Em uma entrevista ao Le Figaro, três médicos francesa de grande referência na saúde, se basearam nos estudos do professor Raoult, para recomendar o tratamento combinado de hidroxicloroquina e azitromicina assim que os primeiros sintomas do coronavírus aparecerem, para evitar a evolução de complicações respiratórias graves.

O ex-diretor científico do Instituto Nacional do Câncer da França, Fabien Calvo,o ex-presidente da Alta Autoridade Francesa de Saúde (HAS), Jean-Luc Harousseau, e o ex-diretor geral da Agência Nacional de Segurança de Medicamentos e Produtos de Saúde (ANSM), Dominique Maraninchi apontam o exemplo da Food and Drug Administration (FDA) dos EUA acabou seguindo este exemplo para pacientes hospitalizados ainda que eles não fossem parte de um ensaio clínico.

E justificam que “os casos de pacientes de Marselha relatados não mostram claramente a ocorrência de grandes efeitos colaterais relacionados ao tratamento, uando as regras de prescrição e contra-indicações são respeitadas.”

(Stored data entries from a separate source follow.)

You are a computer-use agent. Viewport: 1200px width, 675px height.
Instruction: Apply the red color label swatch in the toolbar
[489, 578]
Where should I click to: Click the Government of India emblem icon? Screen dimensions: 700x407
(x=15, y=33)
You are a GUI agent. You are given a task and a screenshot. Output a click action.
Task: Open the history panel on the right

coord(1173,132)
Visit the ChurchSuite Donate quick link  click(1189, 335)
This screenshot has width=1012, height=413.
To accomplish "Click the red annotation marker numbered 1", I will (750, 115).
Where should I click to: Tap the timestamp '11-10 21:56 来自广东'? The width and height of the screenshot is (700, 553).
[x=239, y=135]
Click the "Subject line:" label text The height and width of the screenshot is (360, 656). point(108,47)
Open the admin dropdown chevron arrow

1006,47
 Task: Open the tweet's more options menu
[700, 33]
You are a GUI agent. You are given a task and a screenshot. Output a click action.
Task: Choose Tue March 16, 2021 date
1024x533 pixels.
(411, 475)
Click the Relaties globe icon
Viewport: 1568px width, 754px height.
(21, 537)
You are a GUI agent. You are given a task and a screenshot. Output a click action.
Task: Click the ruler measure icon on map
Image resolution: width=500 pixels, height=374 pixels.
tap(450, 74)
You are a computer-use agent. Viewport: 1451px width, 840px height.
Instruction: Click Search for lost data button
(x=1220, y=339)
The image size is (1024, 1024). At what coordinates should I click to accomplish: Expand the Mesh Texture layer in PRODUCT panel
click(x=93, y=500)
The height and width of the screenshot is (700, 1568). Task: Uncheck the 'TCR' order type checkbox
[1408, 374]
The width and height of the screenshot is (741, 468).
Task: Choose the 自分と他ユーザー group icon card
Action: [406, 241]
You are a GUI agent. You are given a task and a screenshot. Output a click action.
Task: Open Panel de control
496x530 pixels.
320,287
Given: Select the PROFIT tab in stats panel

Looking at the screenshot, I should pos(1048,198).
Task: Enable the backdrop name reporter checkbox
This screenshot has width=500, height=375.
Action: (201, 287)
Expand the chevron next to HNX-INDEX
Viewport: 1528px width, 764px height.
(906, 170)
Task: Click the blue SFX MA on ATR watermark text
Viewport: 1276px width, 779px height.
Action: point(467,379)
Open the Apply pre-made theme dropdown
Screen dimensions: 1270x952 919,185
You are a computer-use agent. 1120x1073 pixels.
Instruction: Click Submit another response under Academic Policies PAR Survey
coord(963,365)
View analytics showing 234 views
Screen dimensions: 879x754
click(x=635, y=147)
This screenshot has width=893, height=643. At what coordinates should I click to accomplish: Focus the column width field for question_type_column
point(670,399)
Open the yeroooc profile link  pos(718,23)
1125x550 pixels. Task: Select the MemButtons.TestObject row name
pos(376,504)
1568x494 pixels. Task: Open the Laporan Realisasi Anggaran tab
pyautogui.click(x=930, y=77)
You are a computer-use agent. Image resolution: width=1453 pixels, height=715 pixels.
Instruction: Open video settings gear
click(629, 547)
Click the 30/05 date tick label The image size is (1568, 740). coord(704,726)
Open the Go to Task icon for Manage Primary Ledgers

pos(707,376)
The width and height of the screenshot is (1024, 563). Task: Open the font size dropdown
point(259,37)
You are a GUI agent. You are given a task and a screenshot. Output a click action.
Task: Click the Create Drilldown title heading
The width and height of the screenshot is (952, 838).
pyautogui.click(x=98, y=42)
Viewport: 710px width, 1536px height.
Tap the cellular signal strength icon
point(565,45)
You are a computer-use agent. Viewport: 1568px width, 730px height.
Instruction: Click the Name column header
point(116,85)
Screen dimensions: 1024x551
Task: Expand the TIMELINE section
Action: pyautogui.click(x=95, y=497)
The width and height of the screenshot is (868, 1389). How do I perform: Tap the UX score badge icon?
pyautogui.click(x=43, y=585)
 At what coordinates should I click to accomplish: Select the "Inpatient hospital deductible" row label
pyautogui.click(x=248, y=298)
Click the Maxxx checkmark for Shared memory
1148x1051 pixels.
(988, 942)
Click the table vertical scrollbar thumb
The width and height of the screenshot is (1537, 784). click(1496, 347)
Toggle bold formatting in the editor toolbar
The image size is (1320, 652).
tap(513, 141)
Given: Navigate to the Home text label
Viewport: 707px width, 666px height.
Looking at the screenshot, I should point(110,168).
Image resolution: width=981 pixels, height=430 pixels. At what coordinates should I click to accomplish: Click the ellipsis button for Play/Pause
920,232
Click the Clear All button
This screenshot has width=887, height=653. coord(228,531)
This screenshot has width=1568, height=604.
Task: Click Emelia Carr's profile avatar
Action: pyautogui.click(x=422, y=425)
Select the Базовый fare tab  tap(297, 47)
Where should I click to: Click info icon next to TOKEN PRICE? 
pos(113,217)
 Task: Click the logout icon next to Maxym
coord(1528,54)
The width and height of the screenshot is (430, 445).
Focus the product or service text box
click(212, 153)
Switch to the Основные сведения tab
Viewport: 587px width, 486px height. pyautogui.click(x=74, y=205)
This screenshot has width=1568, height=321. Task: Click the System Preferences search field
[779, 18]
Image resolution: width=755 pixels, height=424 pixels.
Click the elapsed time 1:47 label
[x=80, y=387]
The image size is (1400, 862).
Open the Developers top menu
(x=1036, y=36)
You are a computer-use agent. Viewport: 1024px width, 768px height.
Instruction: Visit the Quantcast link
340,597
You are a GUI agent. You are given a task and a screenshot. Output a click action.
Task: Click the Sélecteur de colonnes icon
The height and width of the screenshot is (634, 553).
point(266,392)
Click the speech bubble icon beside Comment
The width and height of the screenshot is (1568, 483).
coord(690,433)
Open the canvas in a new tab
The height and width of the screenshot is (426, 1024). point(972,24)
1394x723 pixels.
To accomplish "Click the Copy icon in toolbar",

“Na ausência de qualquer outro tratamento disponível comprovadamente eficaz até o momento (mais de 200 ensaios terapêuticos registrados em todo o mundo), achamos legítimo, em vista dos resultados preliminares, estabelecer uma nova estratégia com, acima de tudo, acesso mais amplo a testes de diagnóstico para pacientes suspeitos de serem sintomáticos ou de terem entrado em contato com um paciente infectado,” dizem os médicos os Le Figaro.